L’objectif du projet est de permettre aux gouvernements centraux et locaux ainsi qu’aux résidents, artisans et petits commerçants de gérer le développement durable de leurs villes, promouvoir les économies locales, améliorer les conditions de logement et renforcer les capacités pour la protection du patrimoine culturel et urbain du Yémen.

Contexte

Le Yémen englobe de nombreuses villes d’importance historique et culturelle, dont trois (Sana’a, Shibām et Zabid) figurent au patrimoine mondial de l’UNESCO. Le patrimoine national représente un grand potentiel socioculturel et économique en termes de renforcement de l’identité nationale, de développement de villes régionales de deuxième et troisième rang, et de garantie que les villes restent des attractions touristiques. Toutefois, ce potentiel doit encore être pleinement reconnu et exploité. Le Yémen est également un des pays les plus pauvres du Monde arabe, avec 42 pour cent de la population vivant avec moins de 2 dollars par jour et avec un taux de chômage d’environ 35 pour cent. Les niveaux de chômage parmi les jeunes sont particulièrement élevés, au même titre que les inégalités entre les sexes, les femmes rencontrant de nombreux obstacles pour accéder aux opportunités économiques, sociales et politiques.

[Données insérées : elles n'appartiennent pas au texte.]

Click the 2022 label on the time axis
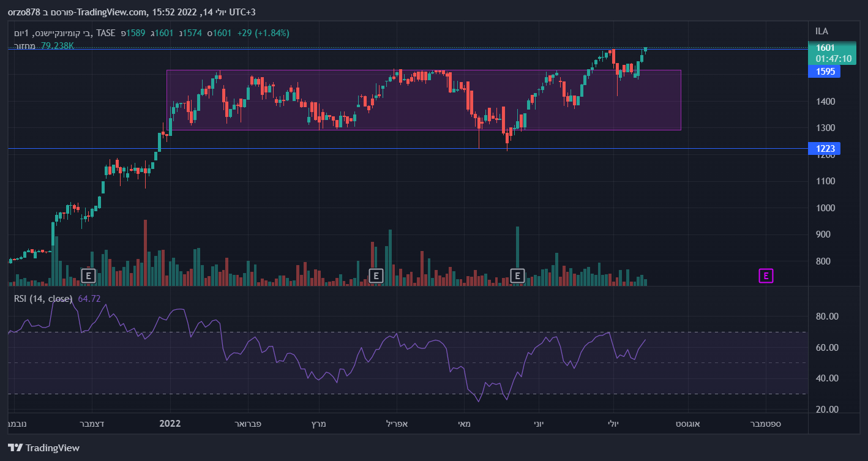This screenshot has height=461, width=868. pos(170,423)
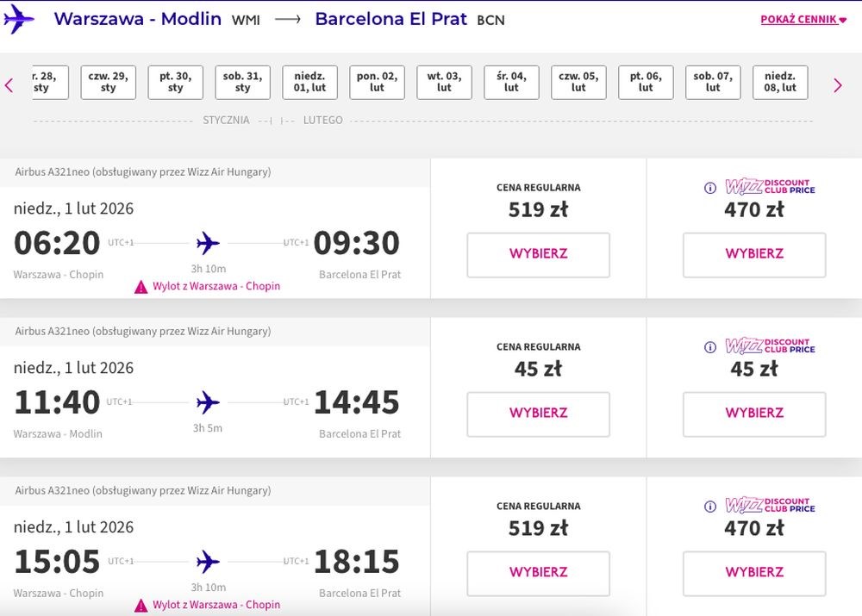Click plane icon of the 11:40 flight
Screen dimensions: 862x616
(x=208, y=402)
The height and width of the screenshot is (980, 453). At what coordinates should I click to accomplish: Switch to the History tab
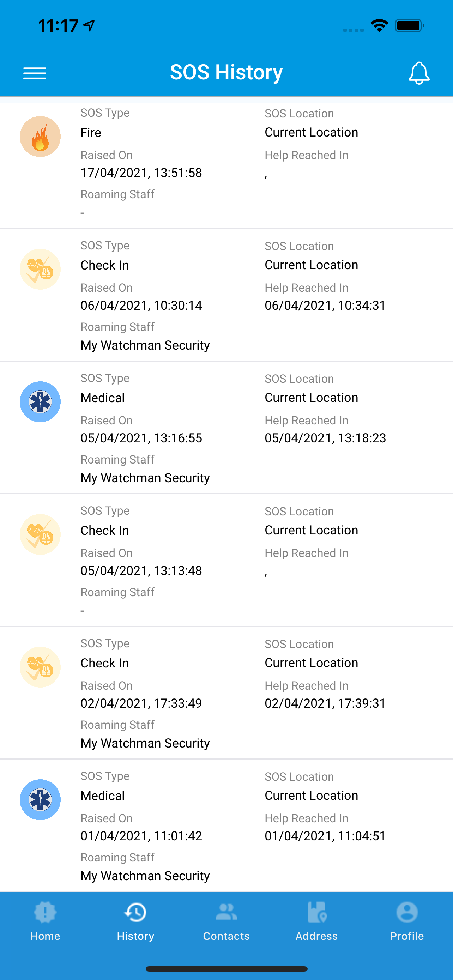click(135, 921)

Les villes historiques du Yémen sont menacées par la croissance urbaine, l’absence de programmes cohérents de gestion et un exode des membres nantis de la communauté. Aucune activité systématique de développement économique n’est mise en œuvre, et de nombreux logements et bâtiments publics sont mal entretenus et risquent de s’effondrer, engendrant des conditions de logement déplorables pour les résidents. Les techniques traditionnelles de construction se perdent et les réparations des bâtiments historiques sont mal réalisées. La vieille ville de Shibām – connue sous le nom de « Manhattan du désert » à cause de ses gratte-ciels en briques de terre – compte une population d’environ 3.000 habitants vivant dans 470 immeubles à plusieurs étages. À Zabid, une ville de 25.000 habitants, 40 pour cent des maisons de la ville ont été remplacées par des bâtiments en béton, alors que de nombreuses autres maisons sont en très mauvais état.

Principales caractéristiques

Le projet MEDINA implique la rénovation urbaine participative de villes historiques au Yémen. Développé en 2007 dans le cadre d’un accord bilatéral entre le gouvernement yéménite et le gouvernement allemand, le projet a débuté avec les villes historiques de Shibām et Zabid et est maintenant adapté et transféré dans d’autres villes du pays.

Les éléments clés du projet incluent :

  • Le programme de logement : fourniture d’une aide technique et d’incitations financières pour encourager la rénovation, la restauration et la reconstruction de bâtiments résidentiels historiques, en améliorant les conditions de vie, en utilisant des matériaux locaux et en renouant avec les techniques traditionnelles de construction. Des formations sont données aux artisans sur les techniques de construction utilisant la pierre et le bois. Ces travailleurs peuvent maintenant poser leurs candidatures pour de nouveaux emplois et signer des contrats en dehors des zones de rénovation.
  • Des plans intégrés de gestion urbaine impliquant les communautés et les sociétés locales ainsi que les gouvernements nationaux et locaux dans la rénovation urbaine participative. Un forum de réhabilitation urbaine a été créé pour permettre la prise conjointe de décisions et un dialogue entre les différents acteurs, incluant des femmes et des jeunes.
  • La promotion du développement économique : des mesures économiques, telles que la promotion des entreprises et la microfinance, sont utilisées pour aider des groupes locaux à démarrer, moderniser ou améliorer des activités locales et des projets spécifiques. Ces activités vont de l’introduction de l’agriculture à Shibām et la revitalisation du souk central de Zabid, à la réhabilitation des structures de drainage à Jiblah. Différentes formations sont données pour maximiser les opportunités de génération de revenus.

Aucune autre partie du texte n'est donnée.